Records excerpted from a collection

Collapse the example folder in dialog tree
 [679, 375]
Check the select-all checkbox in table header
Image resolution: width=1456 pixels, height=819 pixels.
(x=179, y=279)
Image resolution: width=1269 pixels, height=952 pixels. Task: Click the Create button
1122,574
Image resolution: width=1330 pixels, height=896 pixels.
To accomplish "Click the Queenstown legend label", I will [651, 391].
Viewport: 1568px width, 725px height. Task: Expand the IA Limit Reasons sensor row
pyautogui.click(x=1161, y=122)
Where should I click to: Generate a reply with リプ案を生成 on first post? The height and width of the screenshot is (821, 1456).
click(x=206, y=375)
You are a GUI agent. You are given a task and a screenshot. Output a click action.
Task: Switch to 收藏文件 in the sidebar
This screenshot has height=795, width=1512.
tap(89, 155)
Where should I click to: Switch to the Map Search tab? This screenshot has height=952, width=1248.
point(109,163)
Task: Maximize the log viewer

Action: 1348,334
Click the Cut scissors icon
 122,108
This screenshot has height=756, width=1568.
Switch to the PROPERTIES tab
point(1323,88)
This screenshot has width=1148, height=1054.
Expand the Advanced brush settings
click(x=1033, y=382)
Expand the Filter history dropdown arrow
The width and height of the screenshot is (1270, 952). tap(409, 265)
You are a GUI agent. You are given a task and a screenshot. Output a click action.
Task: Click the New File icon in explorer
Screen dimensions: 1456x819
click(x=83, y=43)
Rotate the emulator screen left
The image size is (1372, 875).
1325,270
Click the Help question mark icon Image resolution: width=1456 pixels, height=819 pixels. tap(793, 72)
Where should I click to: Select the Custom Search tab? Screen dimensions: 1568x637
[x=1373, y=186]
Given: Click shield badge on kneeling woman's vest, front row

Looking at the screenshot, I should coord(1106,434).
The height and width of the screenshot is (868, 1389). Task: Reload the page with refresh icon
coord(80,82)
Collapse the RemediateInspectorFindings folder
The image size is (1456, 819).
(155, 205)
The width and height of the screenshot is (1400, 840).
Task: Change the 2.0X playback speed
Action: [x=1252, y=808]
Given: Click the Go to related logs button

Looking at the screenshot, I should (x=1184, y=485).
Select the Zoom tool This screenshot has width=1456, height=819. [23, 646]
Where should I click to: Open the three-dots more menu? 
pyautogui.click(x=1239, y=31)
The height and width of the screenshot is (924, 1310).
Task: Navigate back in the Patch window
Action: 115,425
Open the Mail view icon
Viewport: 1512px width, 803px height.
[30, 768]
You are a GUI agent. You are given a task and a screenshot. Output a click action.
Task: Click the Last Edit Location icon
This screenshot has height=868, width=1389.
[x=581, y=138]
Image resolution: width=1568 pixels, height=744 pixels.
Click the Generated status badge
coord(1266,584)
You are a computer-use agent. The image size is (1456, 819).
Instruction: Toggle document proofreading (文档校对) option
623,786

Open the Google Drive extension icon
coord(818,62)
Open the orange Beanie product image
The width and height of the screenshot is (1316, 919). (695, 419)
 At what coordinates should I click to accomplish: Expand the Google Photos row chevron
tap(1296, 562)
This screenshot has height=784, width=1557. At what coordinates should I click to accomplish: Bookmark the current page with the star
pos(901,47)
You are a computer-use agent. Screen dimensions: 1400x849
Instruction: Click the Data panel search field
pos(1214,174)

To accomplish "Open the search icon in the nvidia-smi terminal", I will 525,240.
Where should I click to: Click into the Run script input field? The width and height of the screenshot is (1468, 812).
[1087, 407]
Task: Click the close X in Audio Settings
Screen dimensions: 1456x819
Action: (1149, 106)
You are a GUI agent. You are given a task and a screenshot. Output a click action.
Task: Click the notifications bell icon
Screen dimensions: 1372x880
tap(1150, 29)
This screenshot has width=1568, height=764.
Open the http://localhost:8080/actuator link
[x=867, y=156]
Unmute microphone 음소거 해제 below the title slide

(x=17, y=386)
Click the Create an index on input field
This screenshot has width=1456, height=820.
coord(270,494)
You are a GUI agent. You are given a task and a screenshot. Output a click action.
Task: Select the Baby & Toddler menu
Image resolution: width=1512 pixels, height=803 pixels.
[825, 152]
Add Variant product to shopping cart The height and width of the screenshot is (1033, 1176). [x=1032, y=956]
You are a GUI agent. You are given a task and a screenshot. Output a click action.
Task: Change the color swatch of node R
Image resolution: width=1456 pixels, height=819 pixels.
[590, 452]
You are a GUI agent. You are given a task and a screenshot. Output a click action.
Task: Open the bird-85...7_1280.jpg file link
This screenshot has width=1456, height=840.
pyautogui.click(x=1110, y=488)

- [YOUR TASK] Which lines above contain the word "will"? Show each of them.

- [RESPONSE]
To accomplish "Click the Queenstown legend label", I will [651, 391].
To accomplish "Open the search icon in the nvidia-smi terminal", I will 525,240.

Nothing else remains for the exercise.